You are viewing a plain text version of this content. The canonical link for it is here.
Posted to user@manifoldcf.apache.org by Shigeki Kobayashi <sh...@g.softbank.co.jp> on 2014/06/27 11:09:32 UTC
basic question of Web crawler setting of "Include in index"
Hello guys
I am having a trouble in setting web crawling jobs.
I want to index only php sites so I set the "Include in index" option to
.*\.php.*
I set the option above because php sites' URLs can take parameters like
.php?a=b,
but MCF indexes only URLs end with .php
I need to index URLs with parameters. Are there anything wrong with my
regular expression?
Re: basic question of Web crawler setting of "Include in index"
Posted by Shigeki Kobayashi <sh...@g.softbank.co.jp>.
Hi Karl.
Thanks a lot for your help!
I now understand how the setting works and this solved the problem!
Again, thanks a lot.
Best regards.
Shigeki
2014-06-27 20:46 GMT+09:00 Karl Wright <da...@gmail.com>:
> Hi Shigeki,
>
> The code doesn't care about the query string. It uses "find()" anyway,
> which means you don't have to have the leading ".*" and trailing ".*":
>
> >>>>>>
> // First, verify that the url matches one of the patterns in the
> include list.
> int i = 0;
> while (i < includeIndexPatterns.size())
> {
> Pattern p = includeIndexPatterns.get(i);
> Matcher m = p.matcher(url);
> if (m.find())
> break;
> i++;
> }
> if (i == includeIndexPatterns.size())
> {
> if (Logging.connectors.isDebugEnabled())
> Logging.connectors.debug("WEB: Url '"+url+"' is not indexable
> because no include patterns match it");
> return false;
> }
>
> // Now make sure it's not in the exclude list.
> i = 0;
> while (i < excludeIndexPatterns.size())
> {
> Pattern p = excludeIndexPatterns.get(i);
> Matcher m = p.matcher(url);
> if (m.find())
> {
> if (Logging.connectors.isDebugEnabled())
> Logging.connectors.debug("WEB: Url '"+url+"' is not indexable
> because exclude pattern '"+p.toString()+"' matched it");
> return false;
> }
> i++;
> }
>
> return true;
> <<<<<<
>
> If you turn on connector debugging, you may see more reasons why the url
> is being rejected in the log.
>
> Thanks,
> Karl
>
>
Re: basic question of Web crawler setting of "Include in index"
Posted by Karl Wright <da...@gmail.com>.
Hi Shigeki,
The code doesn't care about the query string. It uses "find()" anyway,
which means you don't have to have the leading ".*" and trailing ".*":
>>>>>>
// First, verify that the url matches one of the patterns in the
include list.

_Given data_.
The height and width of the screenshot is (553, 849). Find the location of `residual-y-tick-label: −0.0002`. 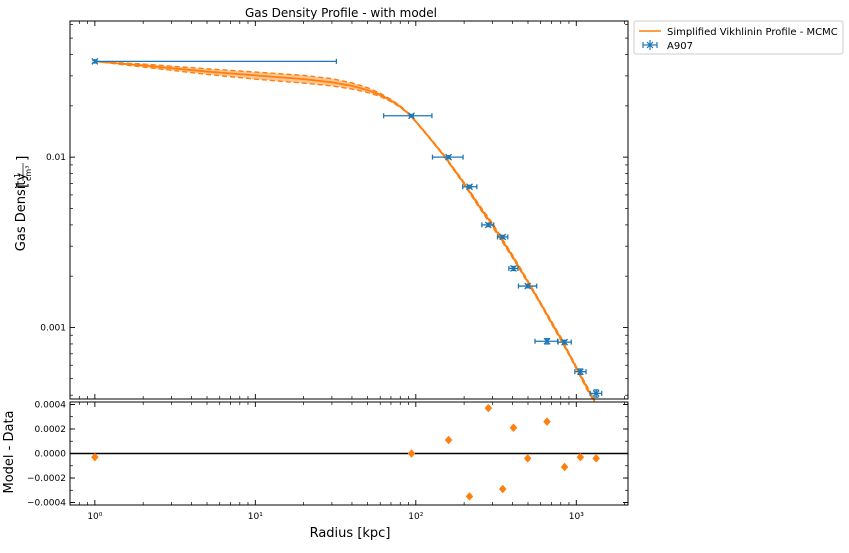

residual-y-tick-label: −0.0002 is located at coordinates (46, 479).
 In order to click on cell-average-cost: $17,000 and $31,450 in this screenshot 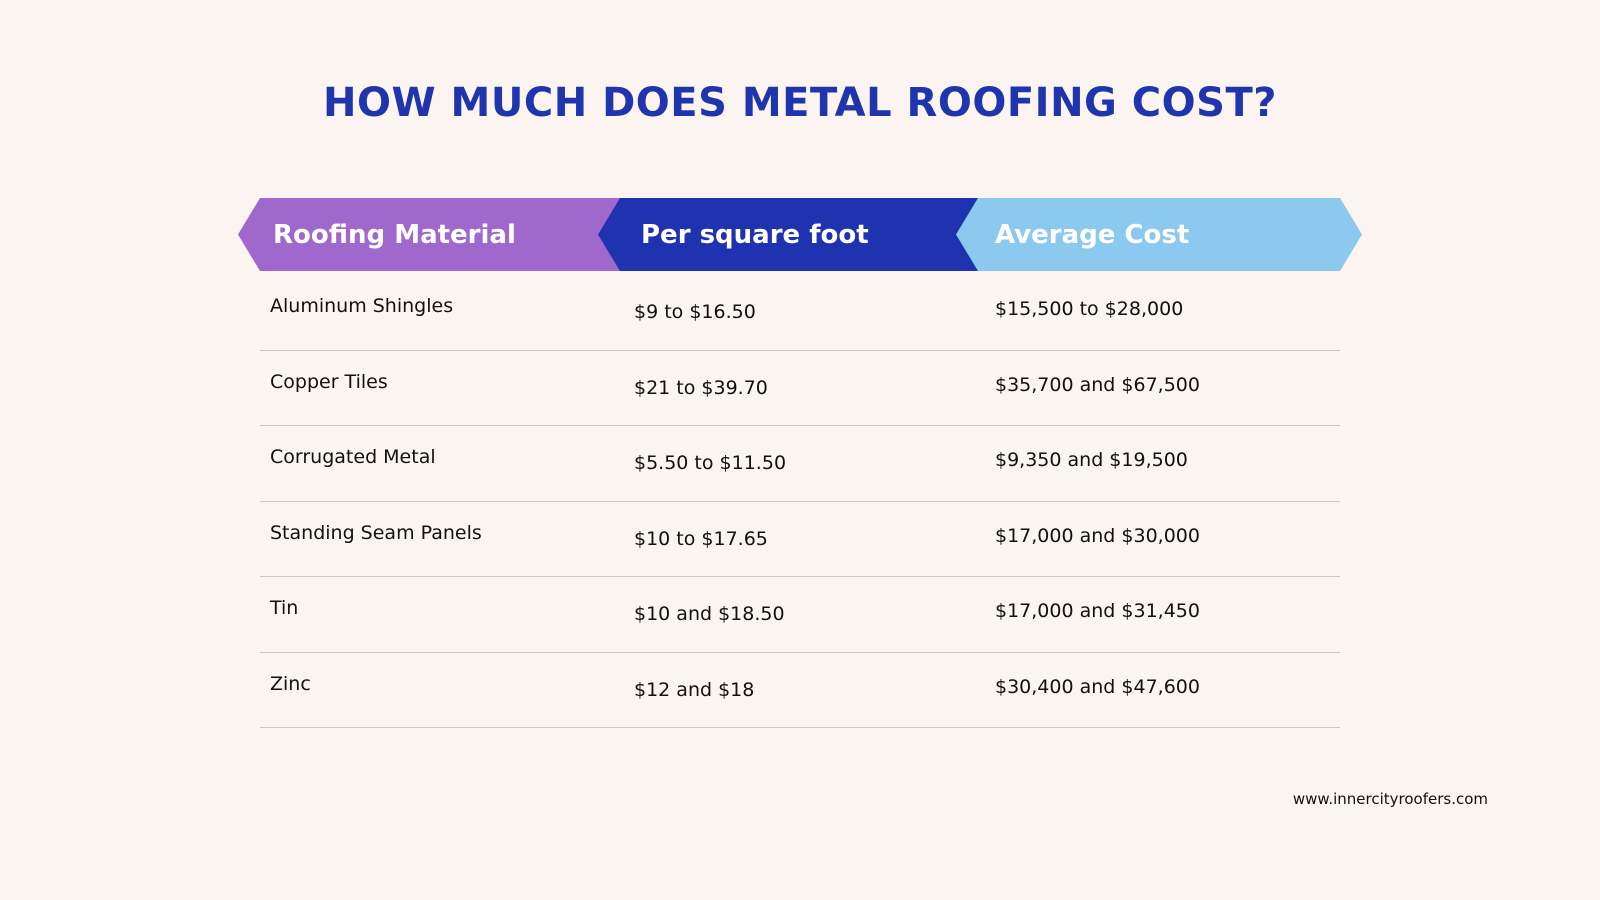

_Exercise tasks_.
- 1) Write out everything in the mailing-list thread from "Posted by Shigeki" down to "Best regards.".
- 2) According to the mailing-list thread, why doesn't the "Include in index" pattern need a leading ".*" and a trailing ".*"? Answer in one to three sentences.
None of the listing matters here.

_Answers in order_.
- 1)
Posted by Shigeki Kobayashi <sh...@g.softbank.co.jp>.
Hi Karl.
Thanks a lot for your help!
I now understand how the setting works and this solved the problem!
Again, thanks a lot.
Best regards.

- 2) The code checks each URL against the pattern with "find()", so the leading and trailing ".*" aren't needed. Karl Wright also points out that the code doesn't care about the query string.